契約夫婦を解消したはずなのに、凄腕パイロットは私を捕らえて離さない
 初フライトでお世話になってからというもの、どうやら館野キャプテンの姪っ子さんが私と同じ〝凪咲〟というようで、変な親近感を抱かれ、顔を合わせるたびに「凪咲ちゃん」と言って気軽に話しかけてもらっている。

 最初は単純に嬉しかったけど、働き始めてそろそろ一ヶ月。社内のことに関してわかってきたこともある。

 館野キャプテンは四十歳とは思えないほど若々しくて、誠吾さんに次ぐイケメンパイロットだ。館野派と真田派に別れるほど人気がある。

 機長であり、社交的で誰に対しても分け隔てなく接してくれて独身とくれば、先輩たちの中では誠吾さんより館野キャプテンのほうが人気があると真琴が言っていた。
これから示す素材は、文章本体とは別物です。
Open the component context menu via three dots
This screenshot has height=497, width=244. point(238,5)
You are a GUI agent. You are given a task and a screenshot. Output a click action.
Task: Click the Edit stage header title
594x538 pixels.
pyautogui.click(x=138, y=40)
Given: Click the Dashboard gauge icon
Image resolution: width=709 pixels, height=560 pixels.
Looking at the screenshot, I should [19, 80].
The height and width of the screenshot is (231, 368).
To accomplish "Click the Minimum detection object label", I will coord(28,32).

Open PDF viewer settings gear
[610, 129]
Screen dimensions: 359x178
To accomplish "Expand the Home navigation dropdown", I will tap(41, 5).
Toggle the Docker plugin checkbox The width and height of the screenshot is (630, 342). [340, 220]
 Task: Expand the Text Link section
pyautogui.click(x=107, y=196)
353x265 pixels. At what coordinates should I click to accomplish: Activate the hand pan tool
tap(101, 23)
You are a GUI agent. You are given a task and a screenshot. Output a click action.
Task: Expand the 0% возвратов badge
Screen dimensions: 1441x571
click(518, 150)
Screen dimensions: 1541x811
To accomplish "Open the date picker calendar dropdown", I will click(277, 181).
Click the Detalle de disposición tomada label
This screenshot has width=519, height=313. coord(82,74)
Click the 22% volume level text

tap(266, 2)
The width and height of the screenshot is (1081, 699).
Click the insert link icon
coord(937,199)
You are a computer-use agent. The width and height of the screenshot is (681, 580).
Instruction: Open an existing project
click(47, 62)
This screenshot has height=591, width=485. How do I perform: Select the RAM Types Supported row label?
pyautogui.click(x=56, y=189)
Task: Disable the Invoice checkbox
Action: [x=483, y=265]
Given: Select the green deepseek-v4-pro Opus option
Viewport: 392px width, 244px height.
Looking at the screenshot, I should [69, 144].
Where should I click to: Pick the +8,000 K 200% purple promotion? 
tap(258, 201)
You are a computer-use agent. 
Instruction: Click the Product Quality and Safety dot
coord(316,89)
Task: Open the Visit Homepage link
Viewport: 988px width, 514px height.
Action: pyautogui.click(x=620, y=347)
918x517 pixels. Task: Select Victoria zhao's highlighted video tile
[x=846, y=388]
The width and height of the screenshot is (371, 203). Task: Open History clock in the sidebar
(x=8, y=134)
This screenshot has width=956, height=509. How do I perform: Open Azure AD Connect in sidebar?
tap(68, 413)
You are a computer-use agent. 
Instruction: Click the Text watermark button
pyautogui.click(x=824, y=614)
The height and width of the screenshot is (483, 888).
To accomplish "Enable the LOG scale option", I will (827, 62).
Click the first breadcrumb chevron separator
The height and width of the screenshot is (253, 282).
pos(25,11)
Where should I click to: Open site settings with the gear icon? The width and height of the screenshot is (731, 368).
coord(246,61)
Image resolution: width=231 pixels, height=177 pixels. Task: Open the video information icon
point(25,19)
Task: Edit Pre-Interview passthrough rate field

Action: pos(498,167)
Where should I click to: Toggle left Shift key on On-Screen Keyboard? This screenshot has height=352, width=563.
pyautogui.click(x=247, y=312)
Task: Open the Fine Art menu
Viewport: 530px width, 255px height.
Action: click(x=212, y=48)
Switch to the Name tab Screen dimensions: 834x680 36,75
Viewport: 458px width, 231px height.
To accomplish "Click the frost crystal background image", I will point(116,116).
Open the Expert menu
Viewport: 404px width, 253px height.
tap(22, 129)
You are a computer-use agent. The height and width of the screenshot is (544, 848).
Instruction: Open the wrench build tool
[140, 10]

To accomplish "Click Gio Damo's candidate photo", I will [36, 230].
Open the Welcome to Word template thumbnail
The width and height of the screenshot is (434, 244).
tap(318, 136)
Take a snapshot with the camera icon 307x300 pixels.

 そんな彼に「凪咲ちゃん」と呼ばれた私はなにかと注目を集めてしまい、一部の館野キャプテン狙いの先輩からは敵対視され始めている。

 だからこうして声をかけてくれるのは嬉しいのですが、その〝凪咲ちゃん〟呼びだけは止めていただけませんか? 私、このままじゃ先輩たちに目をつけられてしまいそうなんです!
 と、正直に言えたらどんなにいいか。

「凪咲ちゃん?」

 思い悩む私を心配そうに見る館野キャプテン。